Reproduce the listing below verbatim, beginning at the line containing "Click the vertical" and ending after the line containing "Looking at the", both lines included. Omit the pictures from your answer.

— START OF MATERIAL PROVIDED —

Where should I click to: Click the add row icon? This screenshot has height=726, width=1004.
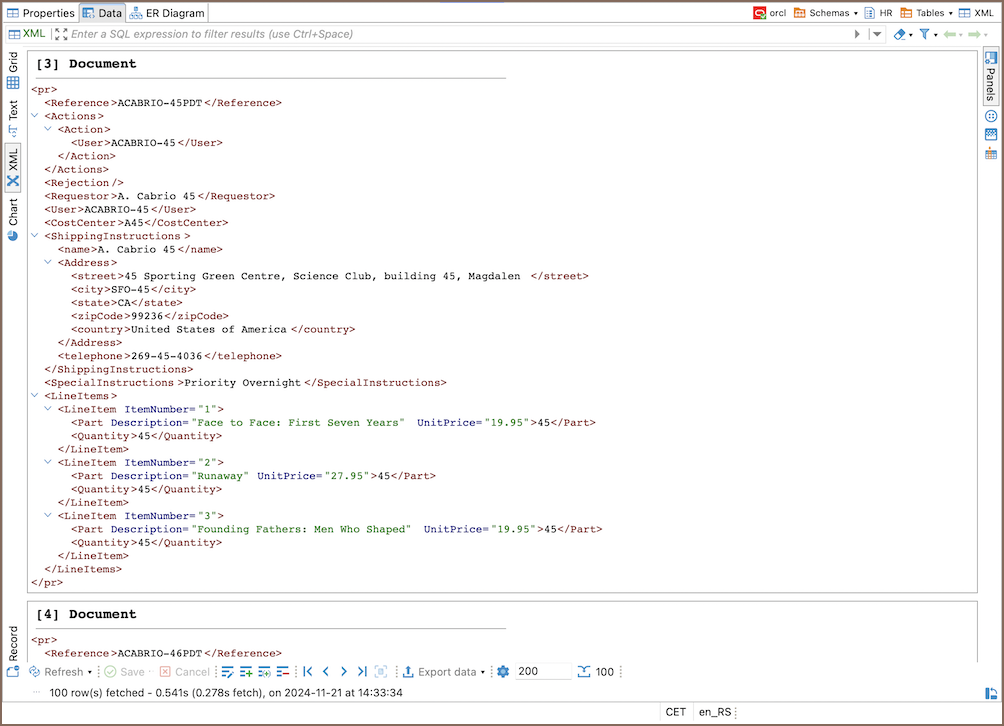tap(246, 672)
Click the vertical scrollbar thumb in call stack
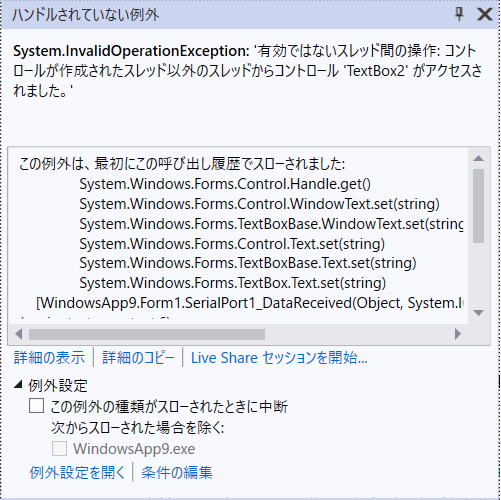 click(x=479, y=206)
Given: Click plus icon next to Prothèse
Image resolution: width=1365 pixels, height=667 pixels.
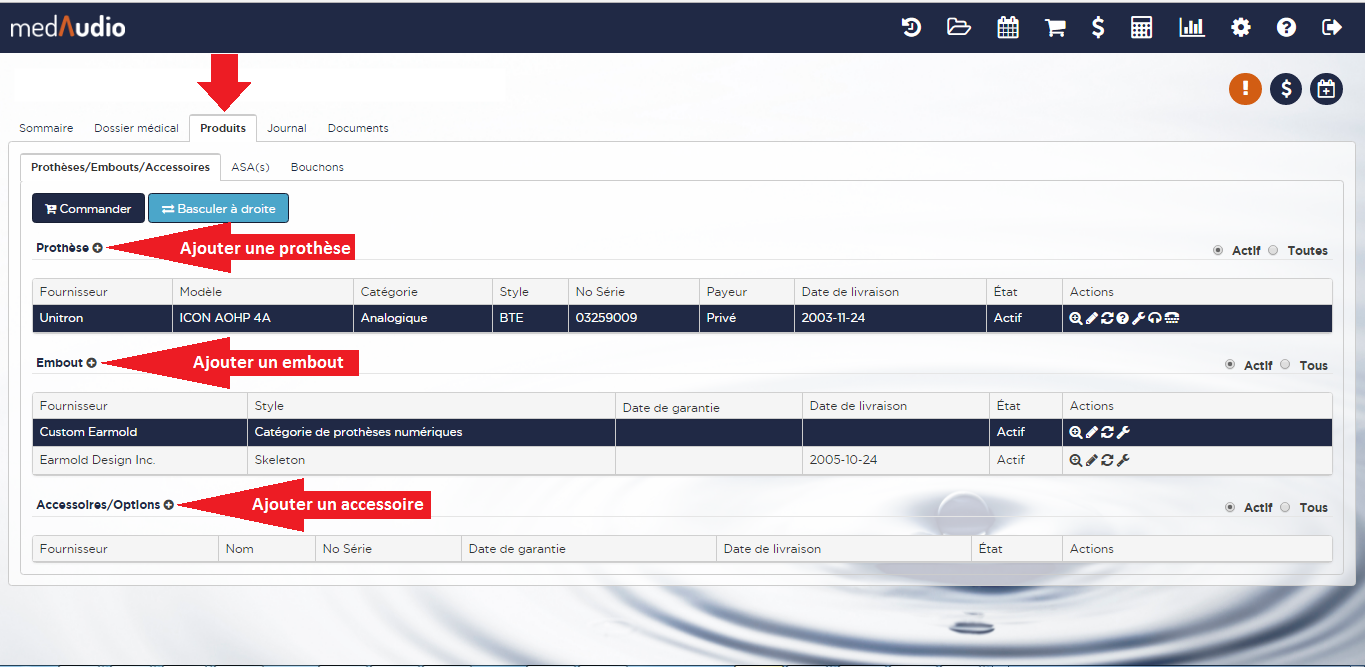Looking at the screenshot, I should (97, 248).

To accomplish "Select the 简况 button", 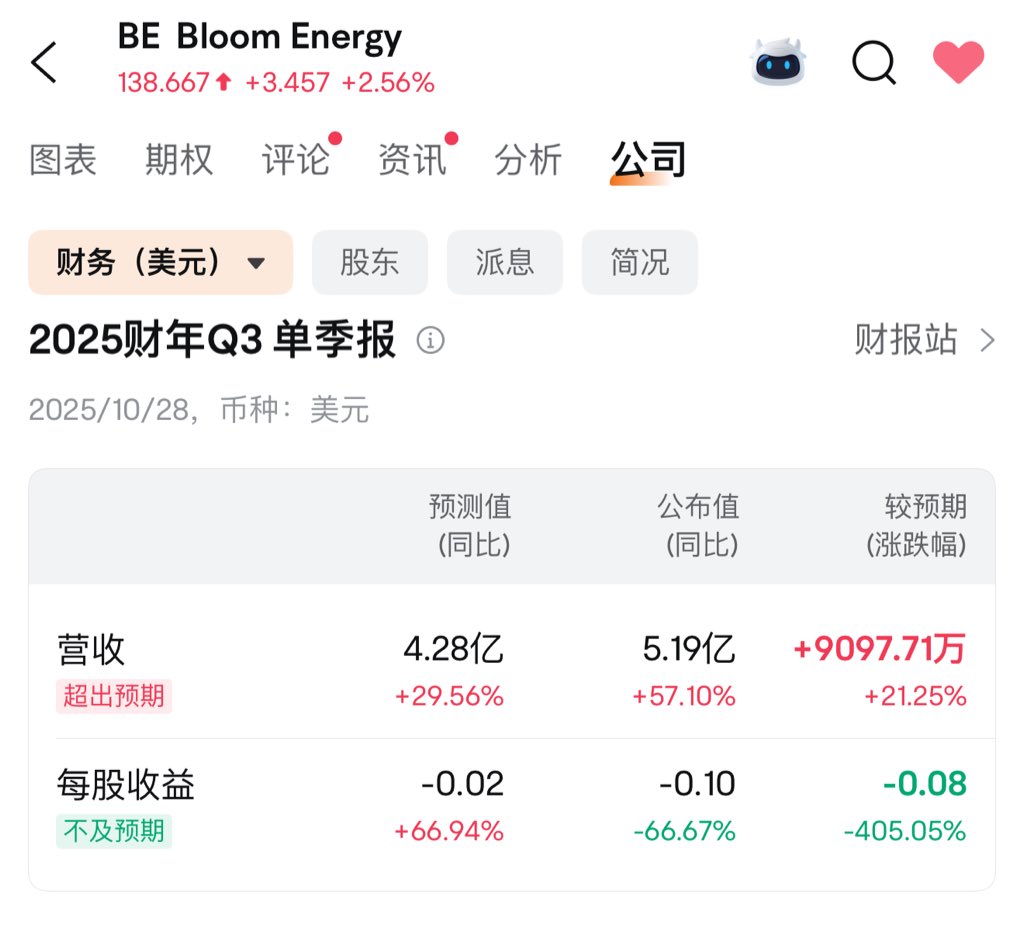I will point(640,263).
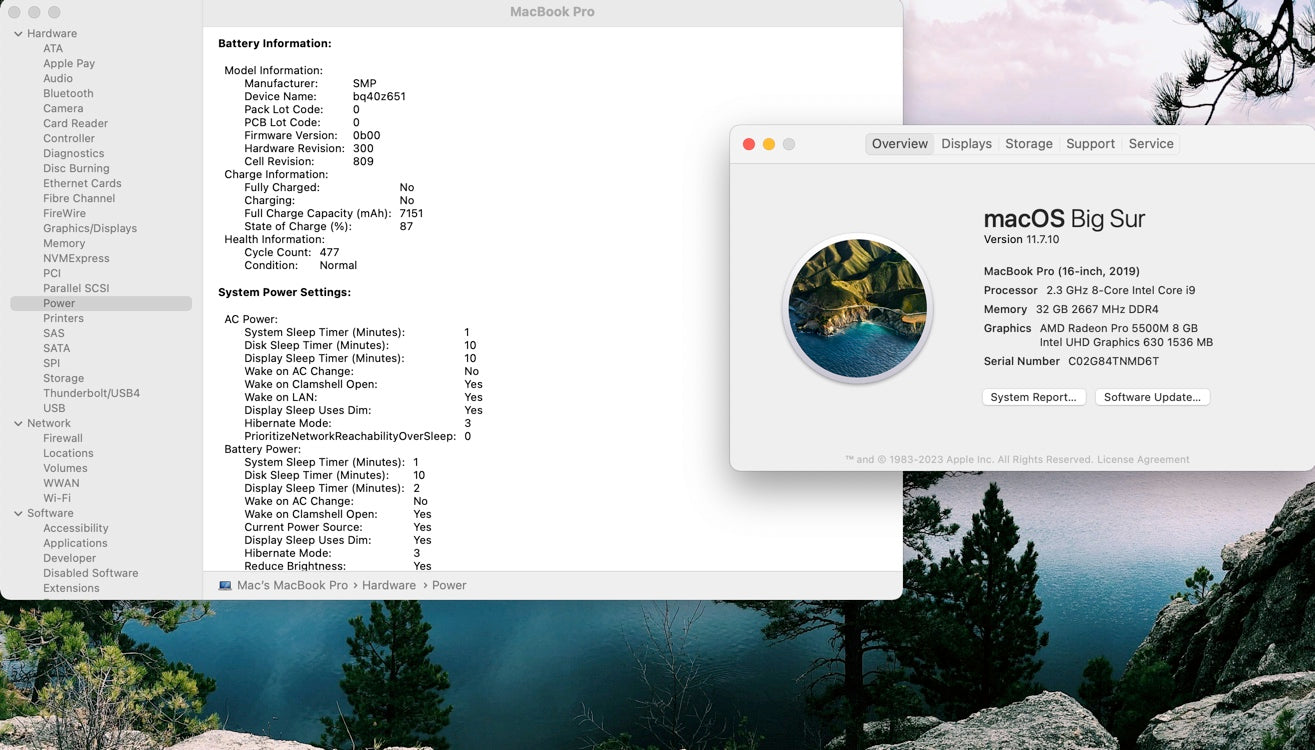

— END OF MATERIAL PROVIDED —

- TASK RESULT:
Click the vertical scrollbar thumb in call stack
 click(x=479, y=206)
Given: Click plus icon next to Prothèse
Image resolution: width=1365 pixels, height=667 pixels.
Looking at the screenshot, I should (97, 248).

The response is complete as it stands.